PM me and we'll get the ball rolling  :Smile:  OR you are more than welcome to email me directly: herpetologicalgirl@gmail.com

If anyone else is interested in FREE 8oz containers of Tropical Springtails, PM me. I have 8 left including Gundam.

----------


## bshmerlie

That's a very nice offer Abby.

----------


## Sublime

Agreed.  That's very generous of you Abby.   :Wink:

----------


## erini

Ditto to everyone else Abby! I also ordered my springtails from Josh's Frogs, 2 of them, but each culture only had about 20 springtails each. I have yet to see them bloom in my tank, although I put them in 2 weeks before I put in my frogs.

----------


## Herpetologicalgirl

> Ditto to everyone else Abby! I also ordered my springtails from Josh's Frogs, 2 of them, but each culture only had about 20 springtails each. I have yet to see them bloom in my tank, although I put them in 2 weeks before I put in my frogs.


Yea I had the same issue when I purchased from him. I got 2 cultures, and I had a HELL of a time trying to get anything accomplished. =/ That was the driving force behind creating my cultures. Sure, a lot of people bought them from Josh at the Tinley show _anyways_ because I was with a non-profit table in the far corner of the lobby (le sigh), but I have NO problem showing people like him not to forget where they started...

If he needs to take it slow for a while and focus on quality over mass quantity, then so be it. Even if I DON'T decide to make this my life, I would still rather be known for providing people with a quality, healthy animal. Or getting their money's worth from something as simple as a Springtail culture... =/

EDIT: Come to think of it, it was the same way when I bought Dwarf Tropical Woodlice from Vivarium Concepts (I dunno if she's still around tho...). I paid $22 PLUS shipping for a 16oz container of MAYBE 20 bugs. /growl. It took me a YEAR to get a master culture going big enough that I can feed from, seed from, and make new cultures with. Good news is that the cultures I make have hundreds of bugs in them. Suck it, Vivarium Concepts! /shakes fist.

GRRRR still irks me. **ahem**

Anywho, my offer still stands for whoever wants free 8oz'ers  :Smile:  EDIT: I have 7 left.

----------


## Sublime

Haha your posts are always comical, yet informative at the same time with all the side related comments and gestures.  That sucks that it took over a year to get a colony sustained to use.  How long is the average time of reproducing starting with a fairly large size starter colony for Woodlice in the right conditions?

I'm a firm believer in quality over quantity as well; my goal is to just have a few frogs at most - maybe a little more.  Give them enough attention and husbandry they require to live healthy lives.  My mentality might change in the upcoming years in this hobby and I just might require having 50 frogs to get my fix, lol.

-- Given material --

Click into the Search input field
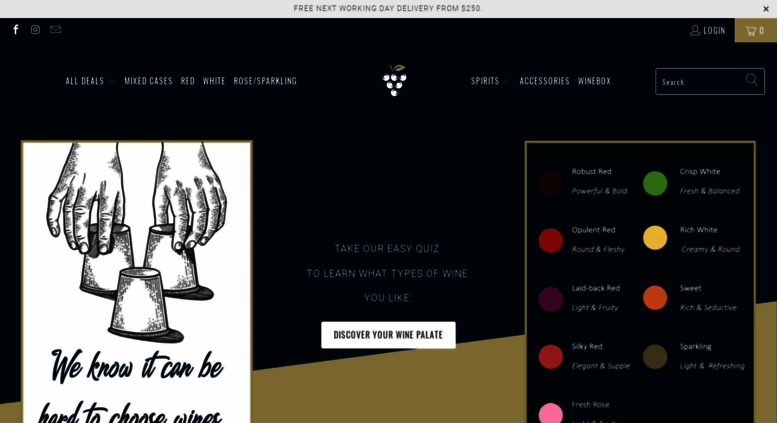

-- Exercise aim --
Rewrite the part of the forum thread that begins at the words "Haha your posts" and ends after "my fix, lol.", replacing "frogs" with "geckos". The data above are separate from the forum thread.

-- Complete output --
Haha your posts are always comical, yet informative at the same time with all the side related comments and gestures.  That sucks that it took over a year to get a colony sustained to use.  How long is the average time of reproducing starting with a fairly large size starter colony for Woodlice in the right conditions?

I'm a firm believer in quality over quantity as well; my goal is to just have a few geckos at most - maybe a little more.  Give them enough attention and husbandry they require to live healthy lives.  My mentality might change in the upcoming years in this hobby and I just might require having 50 geckos to get my fix, lol.